Dataset records
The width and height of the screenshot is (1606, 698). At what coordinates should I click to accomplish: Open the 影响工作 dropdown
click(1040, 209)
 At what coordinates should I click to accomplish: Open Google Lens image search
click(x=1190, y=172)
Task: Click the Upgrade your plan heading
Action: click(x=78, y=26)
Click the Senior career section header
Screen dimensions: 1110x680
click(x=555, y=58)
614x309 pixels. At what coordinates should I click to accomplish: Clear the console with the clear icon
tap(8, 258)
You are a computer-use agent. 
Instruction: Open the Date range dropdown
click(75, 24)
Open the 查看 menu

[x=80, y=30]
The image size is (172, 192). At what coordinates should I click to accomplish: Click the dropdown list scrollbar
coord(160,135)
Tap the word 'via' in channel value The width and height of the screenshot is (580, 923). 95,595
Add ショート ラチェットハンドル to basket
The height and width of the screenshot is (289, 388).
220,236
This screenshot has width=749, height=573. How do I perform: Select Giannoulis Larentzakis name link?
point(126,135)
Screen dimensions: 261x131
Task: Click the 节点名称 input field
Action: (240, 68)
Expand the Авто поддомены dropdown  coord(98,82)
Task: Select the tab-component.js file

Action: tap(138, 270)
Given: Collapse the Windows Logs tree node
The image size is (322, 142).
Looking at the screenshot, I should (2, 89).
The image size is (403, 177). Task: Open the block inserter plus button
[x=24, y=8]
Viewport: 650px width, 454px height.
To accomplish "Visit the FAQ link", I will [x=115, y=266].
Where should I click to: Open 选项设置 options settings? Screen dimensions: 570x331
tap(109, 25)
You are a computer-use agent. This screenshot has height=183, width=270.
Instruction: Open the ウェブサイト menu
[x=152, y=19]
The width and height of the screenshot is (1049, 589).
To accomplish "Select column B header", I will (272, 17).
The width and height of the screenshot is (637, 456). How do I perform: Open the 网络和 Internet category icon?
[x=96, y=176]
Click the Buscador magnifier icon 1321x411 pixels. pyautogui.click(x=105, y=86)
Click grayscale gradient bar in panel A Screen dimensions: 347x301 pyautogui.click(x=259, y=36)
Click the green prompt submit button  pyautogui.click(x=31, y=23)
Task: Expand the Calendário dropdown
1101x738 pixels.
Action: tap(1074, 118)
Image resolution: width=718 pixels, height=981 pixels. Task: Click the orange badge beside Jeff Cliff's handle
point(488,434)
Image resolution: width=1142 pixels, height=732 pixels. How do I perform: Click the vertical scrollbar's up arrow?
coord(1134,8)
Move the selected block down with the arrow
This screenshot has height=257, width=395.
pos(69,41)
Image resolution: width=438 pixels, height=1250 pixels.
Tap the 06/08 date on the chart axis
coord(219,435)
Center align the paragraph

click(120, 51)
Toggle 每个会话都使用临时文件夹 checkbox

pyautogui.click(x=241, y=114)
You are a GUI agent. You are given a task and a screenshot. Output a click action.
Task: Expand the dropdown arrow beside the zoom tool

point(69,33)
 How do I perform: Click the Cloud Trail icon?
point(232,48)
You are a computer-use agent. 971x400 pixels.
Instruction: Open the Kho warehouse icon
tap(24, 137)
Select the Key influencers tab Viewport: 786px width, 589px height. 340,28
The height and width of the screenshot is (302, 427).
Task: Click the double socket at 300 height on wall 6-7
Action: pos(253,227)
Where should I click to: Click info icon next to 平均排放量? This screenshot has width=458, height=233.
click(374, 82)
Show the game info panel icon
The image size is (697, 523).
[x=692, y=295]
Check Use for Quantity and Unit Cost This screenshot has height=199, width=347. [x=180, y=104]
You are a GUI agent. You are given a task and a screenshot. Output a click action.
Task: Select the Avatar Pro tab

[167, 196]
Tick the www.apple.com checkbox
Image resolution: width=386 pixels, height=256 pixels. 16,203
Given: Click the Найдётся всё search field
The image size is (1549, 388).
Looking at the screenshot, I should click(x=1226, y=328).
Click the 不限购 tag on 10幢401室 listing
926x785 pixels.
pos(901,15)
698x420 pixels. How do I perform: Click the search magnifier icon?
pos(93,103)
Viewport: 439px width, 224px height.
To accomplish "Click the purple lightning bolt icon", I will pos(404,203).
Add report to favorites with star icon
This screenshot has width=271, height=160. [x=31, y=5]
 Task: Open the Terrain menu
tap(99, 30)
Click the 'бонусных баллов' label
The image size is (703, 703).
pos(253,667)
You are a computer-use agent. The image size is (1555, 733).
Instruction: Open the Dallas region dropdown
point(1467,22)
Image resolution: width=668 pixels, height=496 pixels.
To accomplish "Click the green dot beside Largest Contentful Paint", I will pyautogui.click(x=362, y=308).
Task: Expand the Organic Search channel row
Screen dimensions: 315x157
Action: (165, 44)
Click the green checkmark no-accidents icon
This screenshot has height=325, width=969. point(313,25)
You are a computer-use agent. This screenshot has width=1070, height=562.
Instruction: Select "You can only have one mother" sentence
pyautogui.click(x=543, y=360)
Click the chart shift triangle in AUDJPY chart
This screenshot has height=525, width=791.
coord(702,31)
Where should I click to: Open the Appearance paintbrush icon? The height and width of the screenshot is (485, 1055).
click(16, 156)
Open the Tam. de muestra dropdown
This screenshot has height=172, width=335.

WHAT THIS TASK INVOLVES:
Each entry is to be retyped precisely as it stands.

TASK RESULT:
The width and height of the screenshot is (1606, 698). At what coordinates should I click to accomplish: Open the 影响工作 dropdown
click(1040, 209)
 At what coordinates should I click to accomplish: Open Google Lens image search
click(x=1190, y=172)
Task: Click the Upgrade your plan heading
Action: click(x=78, y=26)
Click the Senior career section header
Screen dimensions: 1110x680
click(x=555, y=58)
614x309 pixels. At what coordinates should I click to accomplish: Clear the console with the clear icon
tap(8, 258)
You are a computer-use agent. 
Instruction: Open the Date range dropdown
click(75, 24)
Open the 查看 menu

[x=80, y=30]
The image size is (172, 192). At what coordinates should I click to accomplish: Click the dropdown list scrollbar
coord(160,135)
Tap the word 'via' in channel value The width and height of the screenshot is (580, 923). 95,595
Add ショート ラチェットハンドル to basket
The height and width of the screenshot is (289, 388).
220,236
This screenshot has width=749, height=573. How do I perform: Select Giannoulis Larentzakis name link?
point(126,135)
Screen dimensions: 261x131
Task: Click the 节点名称 input field
Action: (240, 68)
Expand the Авто поддомены dropdown  coord(98,82)
Task: Select the tab-component.js file

Action: tap(138, 270)
Given: Collapse the Windows Logs tree node
The image size is (322, 142).
Looking at the screenshot, I should (2, 89).
The image size is (403, 177). Task: Open the block inserter plus button
[x=24, y=8]
Viewport: 650px width, 454px height.
To accomplish "Visit the FAQ link", I will [x=115, y=266].
Where should I click to: Open 选项设置 options settings? Screen dimensions: 570x331
tap(109, 25)
You are a computer-use agent. This screenshot has height=183, width=270.
Instruction: Open the ウェブサイト menu
[x=152, y=19]
The width and height of the screenshot is (1049, 589).
To accomplish "Select column B header", I will (272, 17).
The width and height of the screenshot is (637, 456). How do I perform: Open the 网络和 Internet category icon?
[x=96, y=176]
Click the Buscador magnifier icon 1321x411 pixels. pyautogui.click(x=105, y=86)
Click grayscale gradient bar in panel A Screen dimensions: 347x301 pyautogui.click(x=259, y=36)
Click the green prompt submit button  pyautogui.click(x=31, y=23)
Task: Expand the Calendário dropdown
1101x738 pixels.
Action: tap(1074, 118)
Image resolution: width=718 pixels, height=981 pixels. Task: Click the orange badge beside Jeff Cliff's handle
point(488,434)
Image resolution: width=1142 pixels, height=732 pixels. How do I perform: Click the vertical scrollbar's up arrow?
coord(1134,8)
Move the selected block down with the arrow
This screenshot has height=257, width=395.
pos(69,41)
Image resolution: width=438 pixels, height=1250 pixels.
Tap the 06/08 date on the chart axis
coord(219,435)
Center align the paragraph

click(120, 51)
Toggle 每个会话都使用临时文件夹 checkbox

pyautogui.click(x=241, y=114)
You are a GUI agent. You are given a task and a screenshot. Output a click action.
Task: Expand the dropdown arrow beside the zoom tool

point(69,33)
 How do I perform: Click the Cloud Trail icon?
point(232,48)
You are a computer-use agent. 971x400 pixels.
Instruction: Open the Kho warehouse icon
tap(24, 137)
Select the Key influencers tab Viewport: 786px width, 589px height. 340,28
The height and width of the screenshot is (302, 427).
Task: Click the double socket at 300 height on wall 6-7
Action: pos(253,227)
Where should I click to: Click info icon next to 平均排放量? This screenshot has width=458, height=233.
click(374, 82)
Show the game info panel icon
The image size is (697, 523).
[x=692, y=295]
Check Use for Quantity and Unit Cost This screenshot has height=199, width=347. [x=180, y=104]
You are a GUI agent. You are given a task and a screenshot. Output a click action.
Task: Select the Avatar Pro tab

[167, 196]
Tick the www.apple.com checkbox
Image resolution: width=386 pixels, height=256 pixels. 16,203
Given: Click the Найдётся всё search field
The image size is (1549, 388).
Looking at the screenshot, I should click(x=1226, y=328).
Click the 不限购 tag on 10幢401室 listing
926x785 pixels.
pos(901,15)
698x420 pixels. How do I perform: Click the search magnifier icon?
pos(93,103)
Viewport: 439px width, 224px height.
To accomplish "Click the purple lightning bolt icon", I will pos(404,203).
Add report to favorites with star icon
This screenshot has width=271, height=160. [x=31, y=5]
 Task: Open the Terrain menu
tap(99, 30)
Click the 'бонусных баллов' label
The image size is (703, 703).
pos(253,667)
You are a computer-use agent. The image size is (1555, 733).
Instruction: Open the Dallas region dropdown
point(1467,22)
Image resolution: width=668 pixels, height=496 pixels.
To accomplish "Click the green dot beside Largest Contentful Paint", I will pyautogui.click(x=362, y=308).
Task: Expand the Organic Search channel row
Screen dimensions: 315x157
Action: (165, 44)
Click the green checkmark no-accidents icon
This screenshot has height=325, width=969. point(313,25)
You are a computer-use agent. This screenshot has width=1070, height=562.
Instruction: Select "You can only have one mother" sentence
pyautogui.click(x=543, y=360)
Click the chart shift triangle in AUDJPY chart
This screenshot has height=525, width=791.
coord(702,31)
Where should I click to: Open the Appearance paintbrush icon? The height and width of the screenshot is (485, 1055).
click(16, 156)
Open the Tam. de muestra dropdown
This screenshot has height=172, width=335.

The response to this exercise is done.